The recent popularization of large language models (LLMs) has profoundly transformed the way we interact with the internet. Whereas search engines such as Google Search and Bing were once the primary gateway to finding information, today—whether due to convenience or the perceived accuracy of results—many users turn directly to the answers provided by artificial intelligence models to support everyday decisions and choices.
According to the survey “Consumption and Use of Artificial Intelligence in Brazil”, conducted by the Itaú Foundation Observatory and Datafolha, more than 55% of the Brazilian respondents stated that they use artificial intelligence tools to search for specific topics, find information quickly, or answer complex questions. These figures indicate that interaction with AI-based systems has already become part of daily life for a significant portion of the population, changing how content is consumed and valued on the internet.
In line with this growing shift in content consumption behavior, Answer Engine Optimization (AEO) has emerged—a set of practices aimed at optimizing content for AI-based answer engines. Unlike Search Engine Optimization (SEO), which seeks to improve rankings on search results pages, AEO focuses on increasing the chances that content will be used as a direct answer by conversational tools.
More than a natural evolution of digital tools, this new logic has the potential to redefine how users access information, products, and services, displacing the central role that traditional search engines have played over recent decades.
New search models
Projections reinforce this trend. A study by Semrush estimates that by 2028 more people will turn to models such as ChatGPT and Gemini to discover content than to traditional search engines. This represents a structural transformation whose effects go beyond technology, impacting business models, the circulation of advertising revenues, and the very informational dynamics of the internet.
At first glance, this shift may seem harmless. However, it raises important questions: what criteria does artificial intelligence use to select recommendations? To what extent can users rely on these answers without independent verification? And, above all, what is the level of transparency regarding possible biases or endorsements embedded in the results presented by LLMs?
We know that, at present, SEO logic still predominates. Content that ranks highest in search engines largely applies careful optimization techniques to gain relevance and visibility. However, this same process can obscure equally valuable material that is less optimized, relegating it to lower positions and often making it invisible to the broader public.
With the rise of AEO, the challenge becomes even more pronounced. Whereas users previously had at least a list of links to explore, they now often receive a single, direct answer, mediated by parameters that remain largely unclear. This shift not only reduces source diversity but may also transform how content is consumed on the internet: smaller pages that once depended on organic traffic may no longer be accessed, while attention and revenue become even more concentrated among a few players.

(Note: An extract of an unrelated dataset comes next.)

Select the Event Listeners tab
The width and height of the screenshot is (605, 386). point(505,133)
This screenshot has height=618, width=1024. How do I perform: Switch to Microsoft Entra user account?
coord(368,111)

Moreover, content production tends to be shaped to favor algorithms that determine reach and visibility, encouraging formats optimized for automated systems rather than for the public’s informational needs. In this context, trust, transparency, analytical capacity, and source plurality emerge as essential aspects to consider in the development, strategy, and consumption of digital content.
Future perspectives and recommendations
The advancement of AEO is likely to proceed alongside discussions on ethics, regulation, and responsibility. Companies that produce content will need to understand how to adapt their strategies to reach not only search engines but also AI systems. This means investing in clarity, reliability, and constant updating, as well as considering how their information may be interpreted by algorithms.

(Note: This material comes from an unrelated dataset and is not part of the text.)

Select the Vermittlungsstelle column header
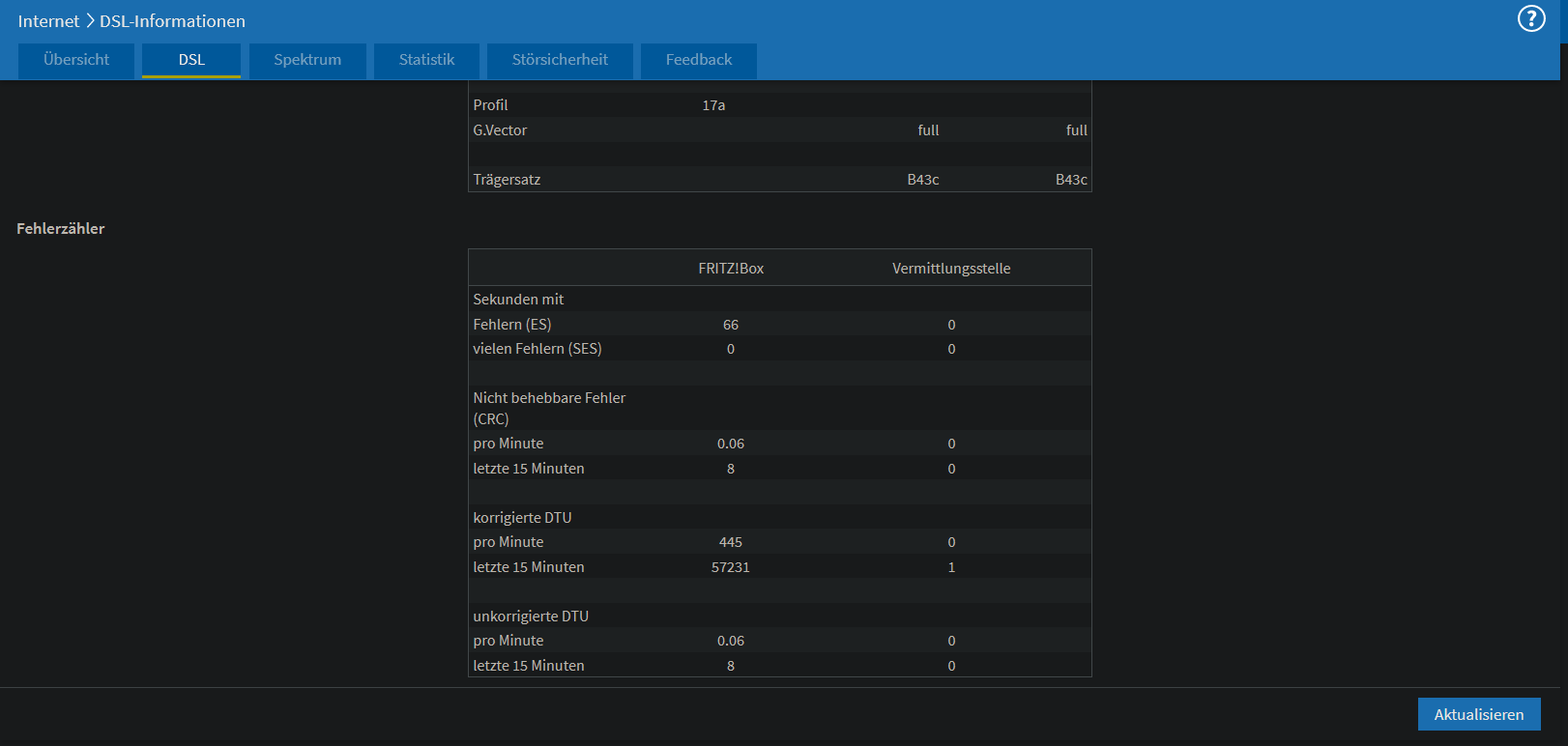This screenshot has width=1568, height=746. tap(951, 269)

For users, the recommendation is to cultivate a critical stance toward the answers received. As with traditional searches, it is essential to compare different sources, verify credibility, and not limit oneself to accepting the first suggestion provided by a language model.
For AI developers, there is a growing need to establish clear transparency parameters, explicitly indicating which sources were used, how information was selected, and what potential biases may be present.

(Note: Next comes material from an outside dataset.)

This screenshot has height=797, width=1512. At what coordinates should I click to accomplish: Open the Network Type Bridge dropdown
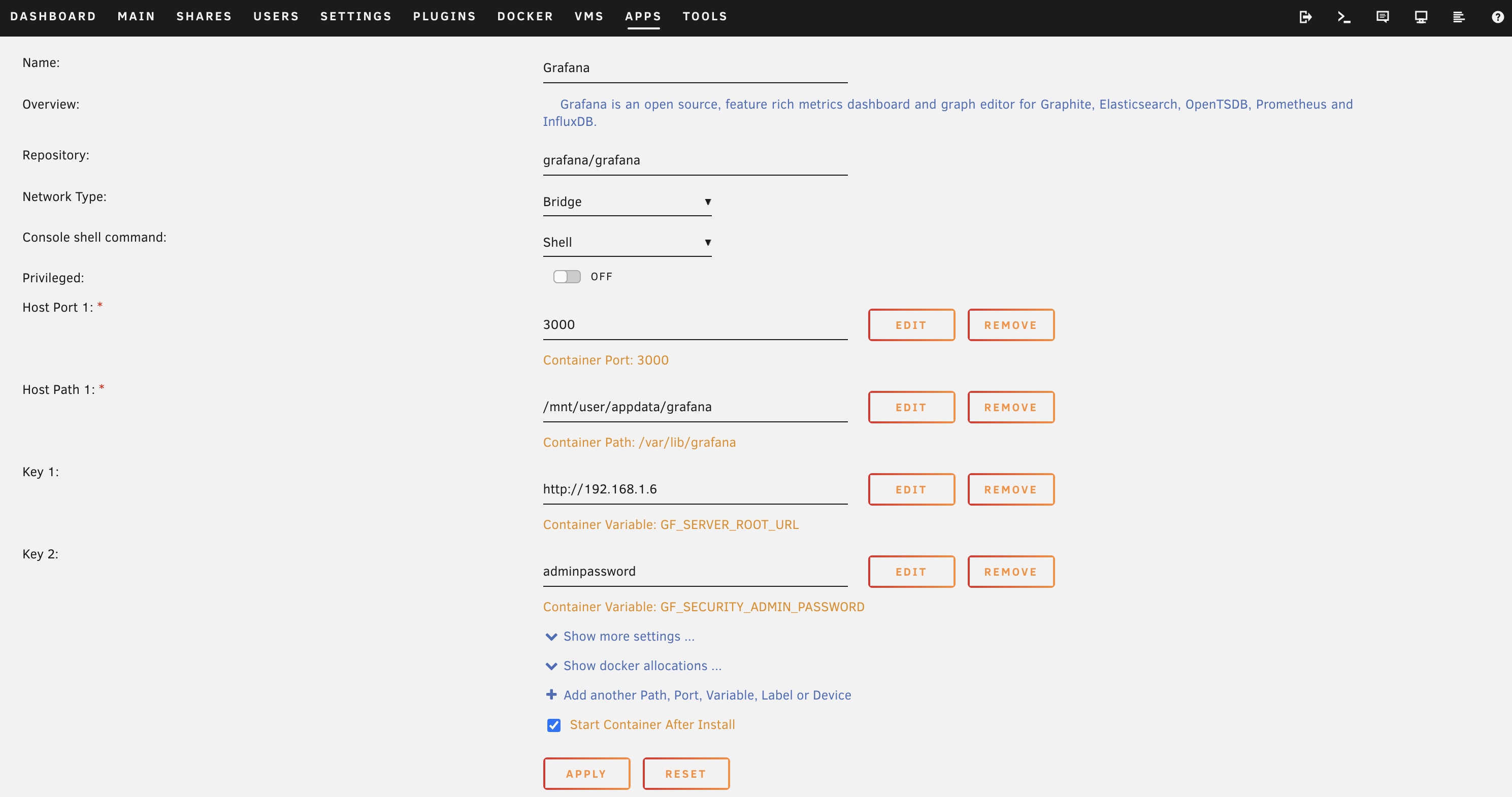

In this context, the adoption of architectures such as Retrieval-Augmented Generation (RAG) stands out. RAG combines the capabilities of language models with active searches in external databases. Rather than relying solely on knowledge acquired during training, RAG incorporates up-to-date and verifiable information, making responses more accurate and better aligned with reality.
Applied to the AEO context, this mechanism can represent a significant asset: instead of answers built only from prior training, the model would be able to offer results that are more transparent, traceable, and aligned with multiple perspectives—benefiting both user trust and the quality of the informational ecosystem.
Ultimately, both SEO and AEO are moving toward coexistence within an increasingly complex digital environment. The true differentiator will be finding a balance between efficiency, diversity of perspectives, and information reliability, ensuring that artificial intelligence serves as a tool to support knowledge rather than a filter that limits users’ view of the world.